Here is the playbook we run.
Week 1–2 — stakeholder map
Build a single stakeholder list across DOC, EPA, regional and territorial councils, iwi authorities, hapū, NZTA, Heritage NZ, KiwiRail (where rail-adjacent), Transpower (where grid-connected), and adjacent landowners. Map every named contact, every channel, every prior interaction the project has had. The list becomes the authoritative roster — anyone added later goes through one inbox.
Week 2–4 — issues log
Open one shared issues log. Every stakeholder is referenced. Every issue raised — in any forum, by any party — gets logged with: date, source, plain-English description, specialist owner, status, target resolution date. No issue lives only in someone’s head.
Week 3–6 — iwi and hapū engagement
The single most common failure pattern is treating cultural impact assessment as a workstream to be commissioned after the technical package is mostly done. Start in week three. Identify the right iwi authority and hapū for the project area. Listen. Offer a clear scope and timeframe. Most iwi-led assessments take 12 to 16 weeks of their own — sequence accordingly.
Week 4–8 — agency pre-lodgement meetings
Schedule structured meetings with DOC, EPA, the regional council and the relevant territorial authority. Bring a one-page project description, a draft workstream plan, and three to five specific questions per agency. Take minutes. Issue summary to the agency within 48 hours for sign-off. The minutes become evidence at panel stage.

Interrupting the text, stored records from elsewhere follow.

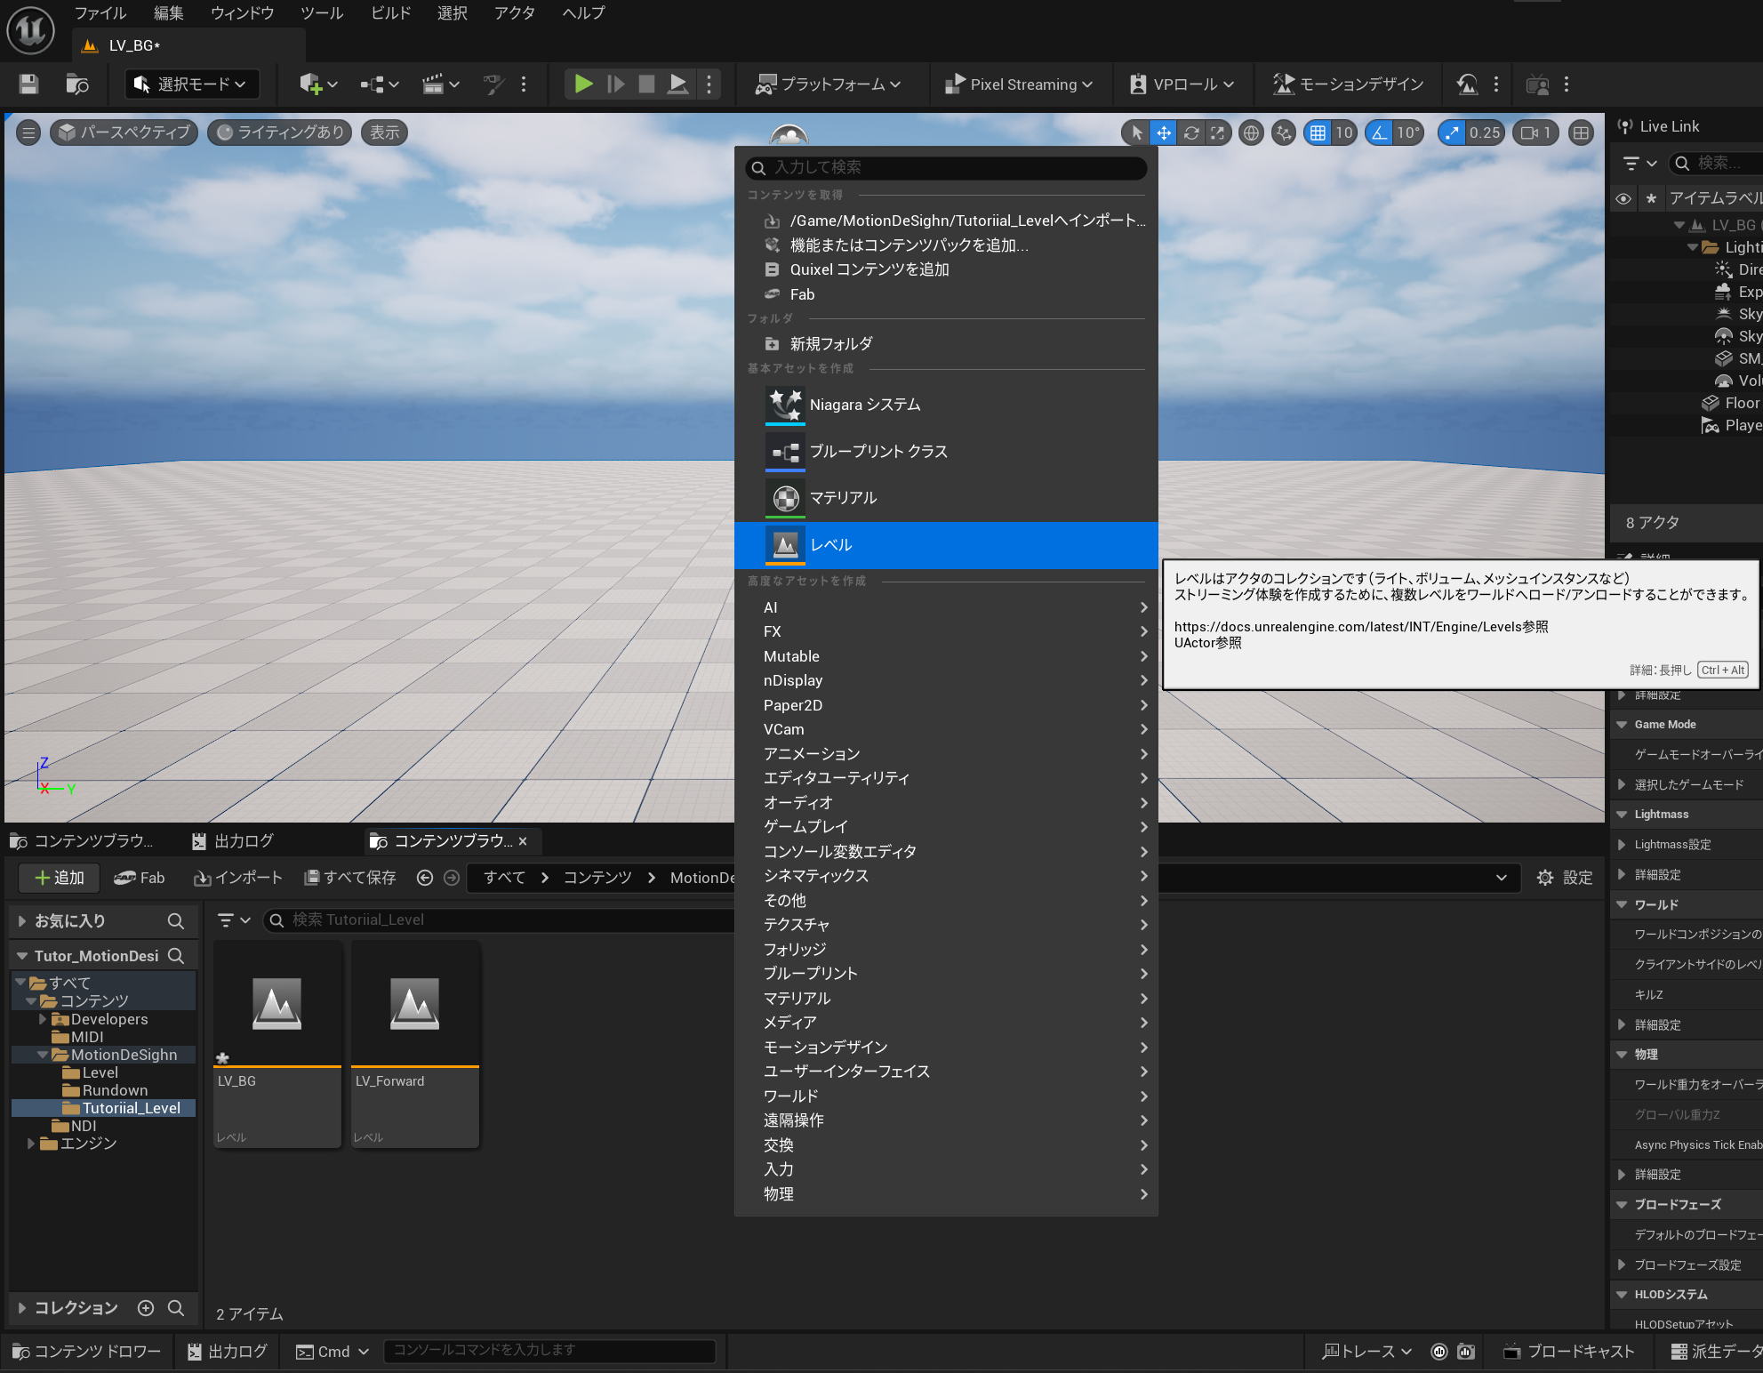Click the Add button in Content Browser
Screen dimensions: 1763x1373
coord(59,878)
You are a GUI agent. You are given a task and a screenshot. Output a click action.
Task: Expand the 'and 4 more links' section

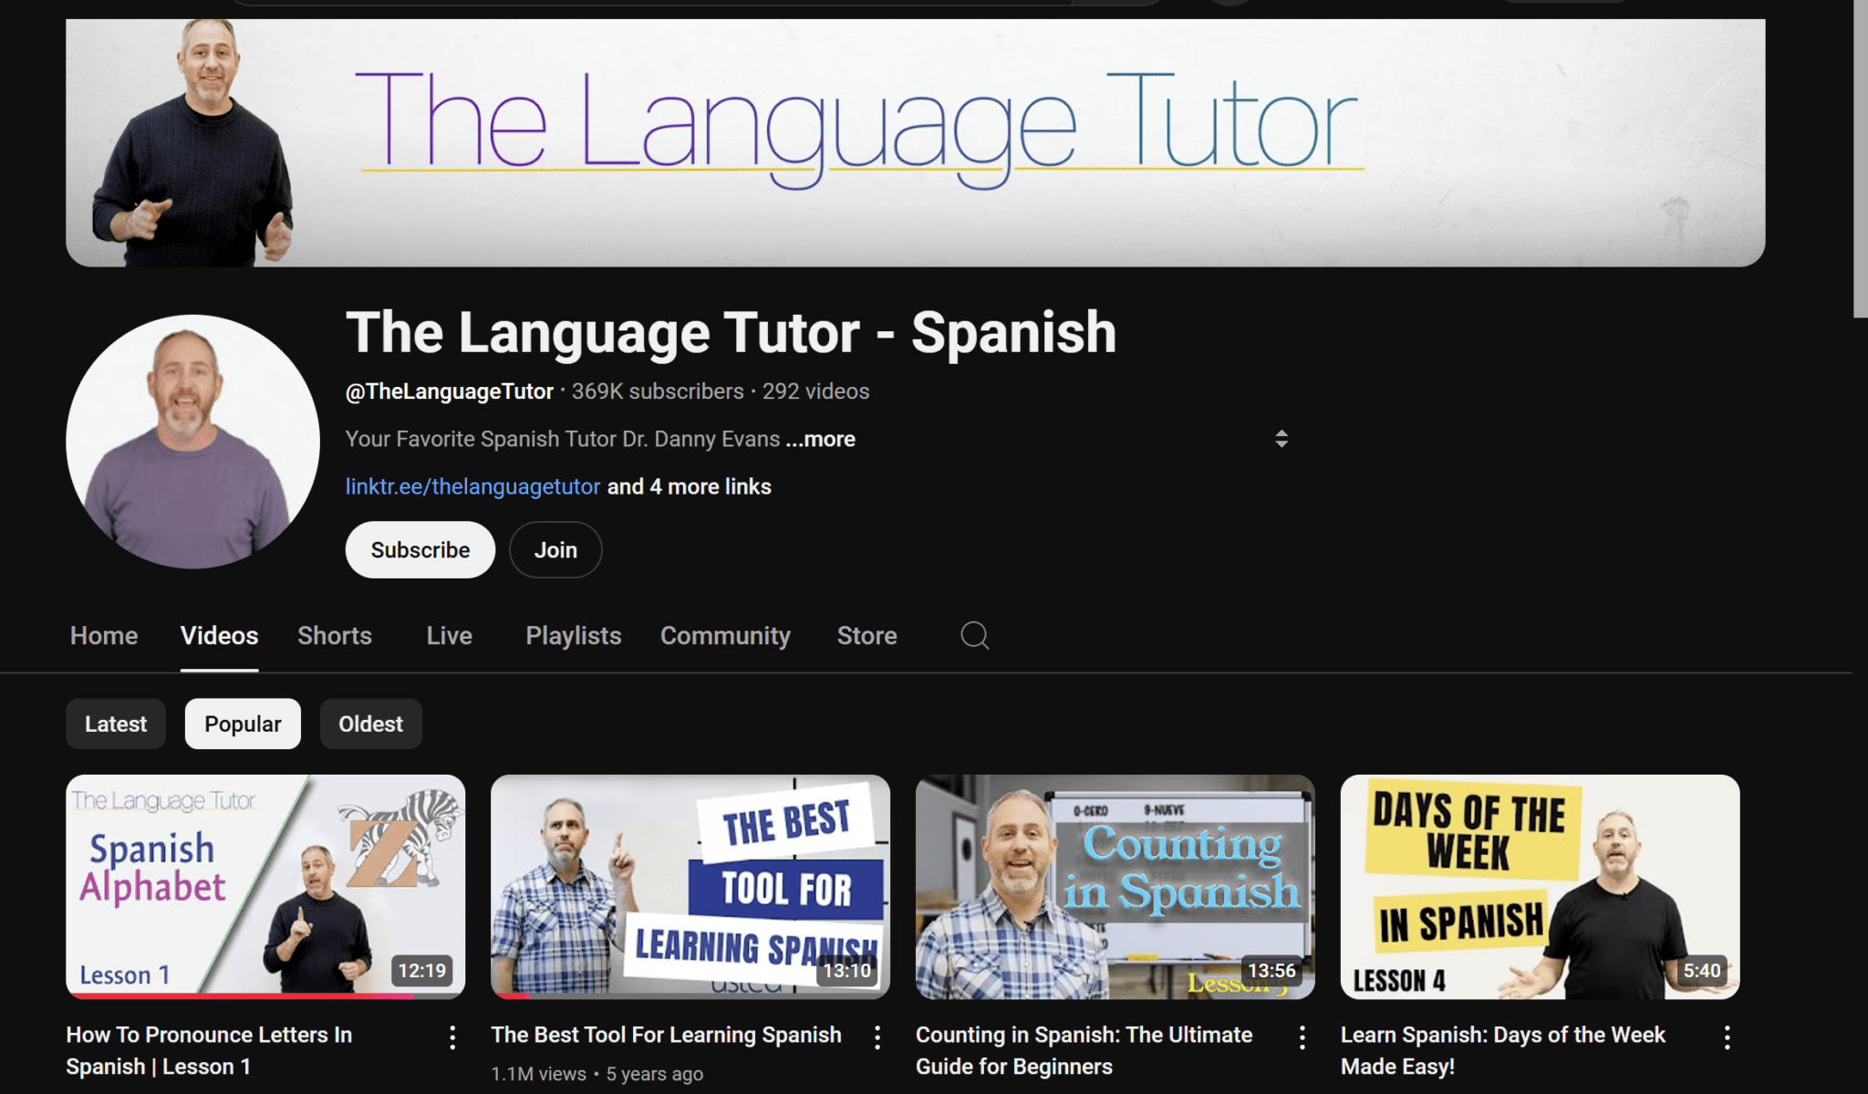689,486
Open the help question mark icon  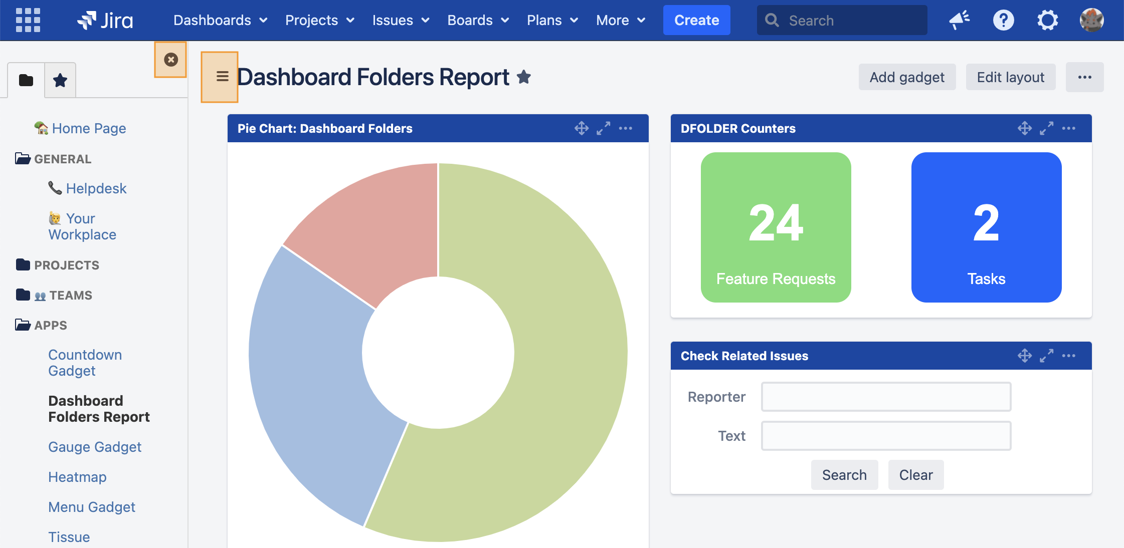[1003, 20]
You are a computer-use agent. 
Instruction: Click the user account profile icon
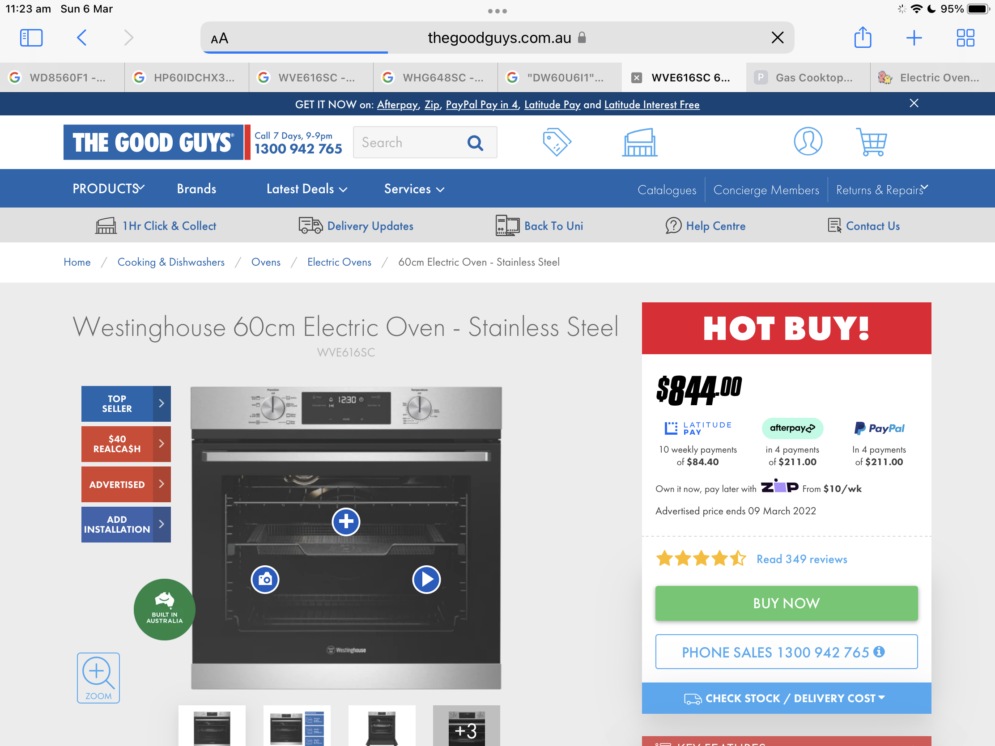[x=807, y=142]
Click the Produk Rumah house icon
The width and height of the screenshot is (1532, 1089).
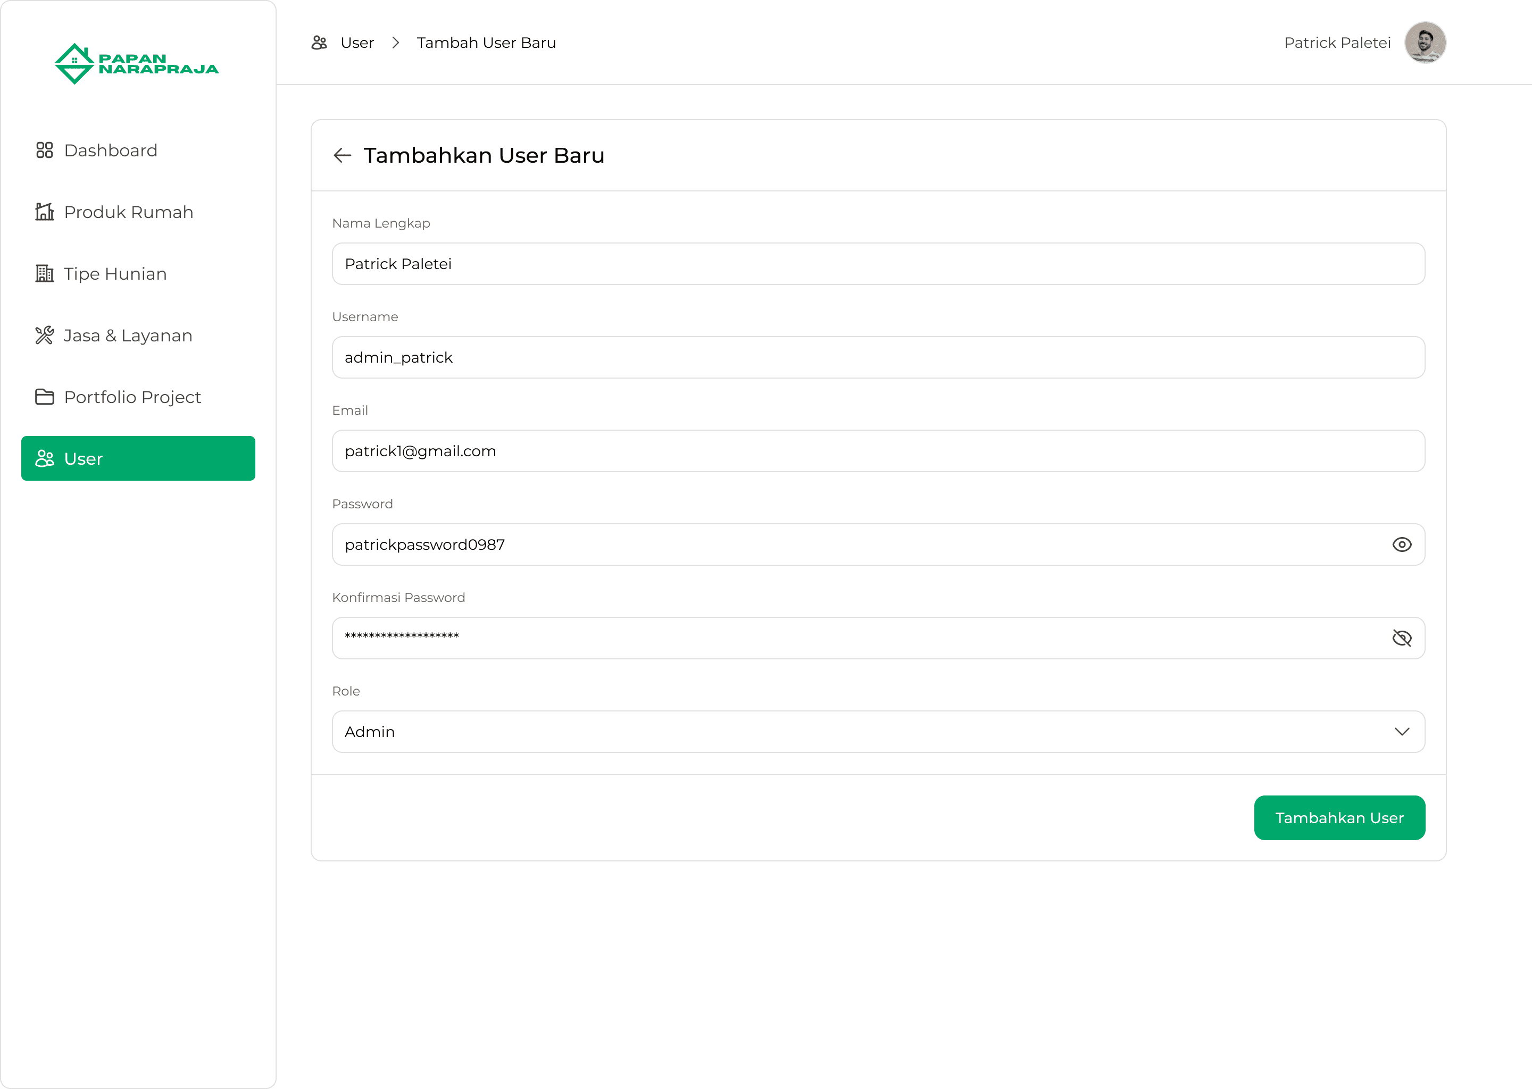pyautogui.click(x=44, y=212)
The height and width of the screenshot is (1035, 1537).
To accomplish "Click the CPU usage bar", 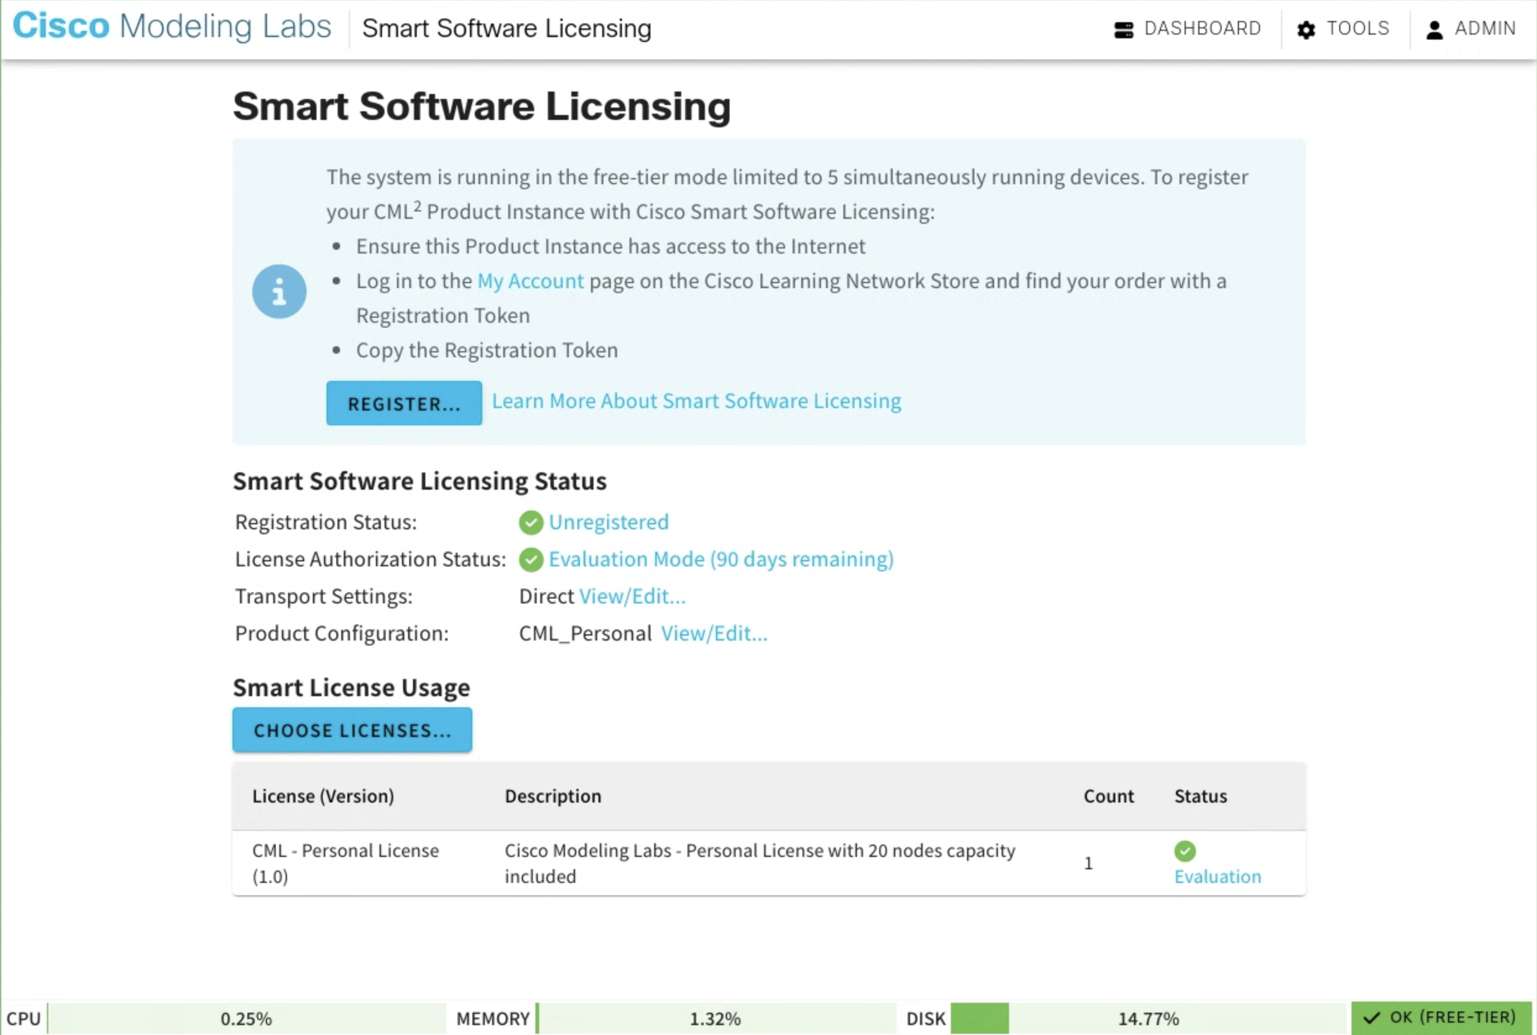I will click(x=245, y=1018).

Week 8–12 — issue routing and gap-finding
By week eight, the issues log should have 40 to 80 entries. Each one routed to a specialist with a date. Two patterns emerge: issues raised by multiple stakeholders (these need a coordinated answer in the substantive package) and issues raised by nobody (these are usually risks the project has not yet surfaced — flag them).
Week 12–16 — pre-lodgement gate
Two weeks before substantive lodgement, run a pre-lodgement gate review. For every open issue: is it resolved, deferred to information request stage, or accepted as a residual risk? Anything not in one of those three buckets is a lodgement blocker.
What this prevents
Properly run pre-lodgement engagement prevents three failure modes: late information requests on issues that were knowable before lodgement, conditions surprises in the final weeks, and political-legitimacy collapses where a stakeholder claims they were never consulted. None of those failures are dramatic to fix — but each one costs weeks of timeline and tens of thousands of dollars in specialist time.
The discipline is unglamorous. It also wins.